CVE-2023-21955 in MySQL Server
Summary
by MITRE • 04/18/2023
Vulnerability in the MySQL Server product of Oracle MySQL (component: Server: Partition). Supported versions that are affected are 8.0.32 and prior. Easily exploitable vulnerability allows high privileged attacker with network access via multiple protocols to compromise MySQL Server. Successful attacks of this vulnerability can result in unauthorized ability to cause a hang or frequently repeatable crash (complete DOS) of MySQL Server. CVSS 3.1 Base Score 4.9 (Availability impacts). CVSS Vector: (CVSS:3.1/AV:N/AC:L/PR:H/UI:N/S:U/C:N/I:N/A:H).
Be aware that VulDB is the high quality source for vulnerability data.
Analysis
by VulDB Data Team • 05/08/2025
The vulnerability identified as CVE-2023-21955 represents a critical availability issue within Oracle MySQL Server's partitioning functionality, specifically affecting versions 8.0.32 and earlier. This weakness resides in the Server: Partition component of the MySQL database system, which is designed to manage large datasets through horizontal partitioning techniques. The vulnerability's classification as easily exploitable indicates that attackers with high privileges and network access can leverage this flaw to disrupt database operations. The attack vector requires network connectivity and can be executed through multiple protocols, making it particularly concerning for environments where MySQL servers are accessible over networks. The CVSS score of 4.9 reflects the significant availability impact, with a high base score indicating that successful exploitation can lead to complete denial of service conditions that may require system restarts to resolve.
The technical nature of this vulnerability stems from improper handling of partitioned table operations within the MySQL server architecture. When a high privileged attacker exploits this flaw, the system experiences hangs or repeated crashes that effectively render the database server unavailable to legitimate users and applications. This behavior manifests as a complete denial of service condition where database operations cease functioning properly, requiring manual intervention to restore normal operations. The vulnerability's impact extends beyond simple disruption as it can cause cascading failures in applications that depend on database availability, potentially affecting business continuity and data access. The flaw operates at the server level where partitioning logic fails to properly validate or handle specific conditions during table operations, leading to memory corruption or resource exhaustion scenarios.
From an operational perspective, this vulnerability poses significant risks to organizations relying on MySQL for critical data operations. The requirement for high privileged access means that the threat typically comes from internal users or attackers who have already compromised administrative credentials, making detection more challenging. However, the ease of exploitation combined with the availability impact creates a dangerous combination where even limited access can result in substantial operational damage.

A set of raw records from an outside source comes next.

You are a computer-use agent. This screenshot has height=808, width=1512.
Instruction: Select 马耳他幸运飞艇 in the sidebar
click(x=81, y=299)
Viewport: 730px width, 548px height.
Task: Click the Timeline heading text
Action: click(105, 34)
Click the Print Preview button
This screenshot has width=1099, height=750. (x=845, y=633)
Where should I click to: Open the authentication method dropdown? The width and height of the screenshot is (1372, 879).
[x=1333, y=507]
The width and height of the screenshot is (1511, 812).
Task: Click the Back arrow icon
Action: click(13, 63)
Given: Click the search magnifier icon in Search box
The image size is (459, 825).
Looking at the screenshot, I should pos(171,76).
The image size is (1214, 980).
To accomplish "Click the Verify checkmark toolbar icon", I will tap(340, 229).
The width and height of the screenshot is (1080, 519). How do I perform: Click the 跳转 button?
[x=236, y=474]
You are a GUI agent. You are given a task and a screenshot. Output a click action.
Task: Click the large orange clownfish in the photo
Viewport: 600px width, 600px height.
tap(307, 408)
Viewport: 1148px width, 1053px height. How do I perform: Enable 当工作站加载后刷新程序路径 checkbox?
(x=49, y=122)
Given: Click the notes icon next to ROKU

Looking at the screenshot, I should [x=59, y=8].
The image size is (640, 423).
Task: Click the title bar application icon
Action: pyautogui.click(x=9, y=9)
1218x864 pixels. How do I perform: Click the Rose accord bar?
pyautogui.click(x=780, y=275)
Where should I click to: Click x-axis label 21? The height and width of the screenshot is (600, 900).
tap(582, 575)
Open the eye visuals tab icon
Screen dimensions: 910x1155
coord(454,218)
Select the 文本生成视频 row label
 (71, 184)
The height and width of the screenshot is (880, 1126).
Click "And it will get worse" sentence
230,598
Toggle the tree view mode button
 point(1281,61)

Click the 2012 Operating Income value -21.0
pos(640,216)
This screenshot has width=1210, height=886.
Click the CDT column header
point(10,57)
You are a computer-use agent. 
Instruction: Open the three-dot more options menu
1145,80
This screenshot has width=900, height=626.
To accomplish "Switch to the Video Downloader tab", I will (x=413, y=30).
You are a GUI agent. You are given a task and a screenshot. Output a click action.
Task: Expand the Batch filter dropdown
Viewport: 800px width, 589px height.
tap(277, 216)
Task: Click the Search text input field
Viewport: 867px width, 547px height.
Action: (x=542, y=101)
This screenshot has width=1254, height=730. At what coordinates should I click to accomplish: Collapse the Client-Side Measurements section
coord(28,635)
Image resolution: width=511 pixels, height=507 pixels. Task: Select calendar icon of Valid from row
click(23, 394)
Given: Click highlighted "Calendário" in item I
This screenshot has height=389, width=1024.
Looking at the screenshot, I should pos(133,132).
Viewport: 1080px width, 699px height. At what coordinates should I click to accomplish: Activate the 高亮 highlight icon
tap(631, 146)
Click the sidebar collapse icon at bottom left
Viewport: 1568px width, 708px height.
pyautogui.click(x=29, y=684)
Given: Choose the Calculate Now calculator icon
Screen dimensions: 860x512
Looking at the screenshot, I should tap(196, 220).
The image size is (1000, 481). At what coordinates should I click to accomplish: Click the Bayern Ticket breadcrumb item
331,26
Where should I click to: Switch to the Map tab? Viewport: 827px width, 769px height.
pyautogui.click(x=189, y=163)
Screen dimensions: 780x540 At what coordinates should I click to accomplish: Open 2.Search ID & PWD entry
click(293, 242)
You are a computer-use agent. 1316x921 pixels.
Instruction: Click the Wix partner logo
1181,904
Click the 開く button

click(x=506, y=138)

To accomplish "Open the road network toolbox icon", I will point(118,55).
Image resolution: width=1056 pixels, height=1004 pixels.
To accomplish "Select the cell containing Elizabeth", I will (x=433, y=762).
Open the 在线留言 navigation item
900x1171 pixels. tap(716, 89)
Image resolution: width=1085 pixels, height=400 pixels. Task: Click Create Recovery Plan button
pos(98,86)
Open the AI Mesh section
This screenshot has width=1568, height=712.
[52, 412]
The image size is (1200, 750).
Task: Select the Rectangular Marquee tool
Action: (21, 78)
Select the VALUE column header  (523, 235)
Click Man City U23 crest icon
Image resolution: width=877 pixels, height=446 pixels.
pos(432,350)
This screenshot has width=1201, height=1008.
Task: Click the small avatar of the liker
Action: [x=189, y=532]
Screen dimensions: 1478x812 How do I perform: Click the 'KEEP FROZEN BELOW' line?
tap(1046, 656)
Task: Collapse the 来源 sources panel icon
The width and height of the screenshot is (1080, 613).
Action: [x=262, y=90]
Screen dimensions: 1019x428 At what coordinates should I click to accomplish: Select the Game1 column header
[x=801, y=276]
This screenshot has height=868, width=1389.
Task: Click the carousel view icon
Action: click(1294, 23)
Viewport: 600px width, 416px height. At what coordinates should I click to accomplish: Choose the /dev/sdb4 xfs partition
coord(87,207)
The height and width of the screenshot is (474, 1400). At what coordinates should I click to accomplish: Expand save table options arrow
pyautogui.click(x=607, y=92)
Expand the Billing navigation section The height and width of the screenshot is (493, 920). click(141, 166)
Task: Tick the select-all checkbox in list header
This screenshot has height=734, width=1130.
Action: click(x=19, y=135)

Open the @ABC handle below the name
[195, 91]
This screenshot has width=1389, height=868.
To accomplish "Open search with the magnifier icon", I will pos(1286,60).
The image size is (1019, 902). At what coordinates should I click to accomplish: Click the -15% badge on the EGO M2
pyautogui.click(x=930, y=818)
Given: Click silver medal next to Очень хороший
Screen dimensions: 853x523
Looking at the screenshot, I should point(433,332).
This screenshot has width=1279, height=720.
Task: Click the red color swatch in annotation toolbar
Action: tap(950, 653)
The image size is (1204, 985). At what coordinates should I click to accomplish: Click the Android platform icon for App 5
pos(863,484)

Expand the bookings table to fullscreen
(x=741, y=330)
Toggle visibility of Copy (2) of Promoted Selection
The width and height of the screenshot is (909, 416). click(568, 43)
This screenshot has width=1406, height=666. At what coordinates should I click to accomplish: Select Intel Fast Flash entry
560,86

The multiple protocol support increases the attack surface, as the vulnerability can be exploited through various network interfaces that MySQL typically supports. Organizations with multiple database instances or those using MySQL in high-availability configurations face increased risk, as the denial of service can affect entire database clusters or replication setups.
The vulnerability aligns with CWE-121, which describes stack-based buffer overflow conditions, and reflects patterns commonly found in database server implementations where complex partitioning logic can introduce memory management issues. From an ATT&CK framework perspective, this vulnerability maps to the T1499.004 technique for endpoint denial of service, specifically targeting database services to disrupt availability. The attack scenario typically involves an authenticated user executing specific partitioning commands that trigger the underlying flaw, causing the MySQL server process to become unresponsive or crash repeatedly. Mitigation strategies should include immediate patching of affected MySQL versions, implementation of network segmentation to limit access to database servers, and enhanced monitoring for unusual patterns of database connection failures or process restarts. Additionally, organizations should consider implementing database access controls and privilege management to limit the potential impact of compromised accounts, while maintaining regular backup and recovery procedures to minimize downtime during exploitation attempts.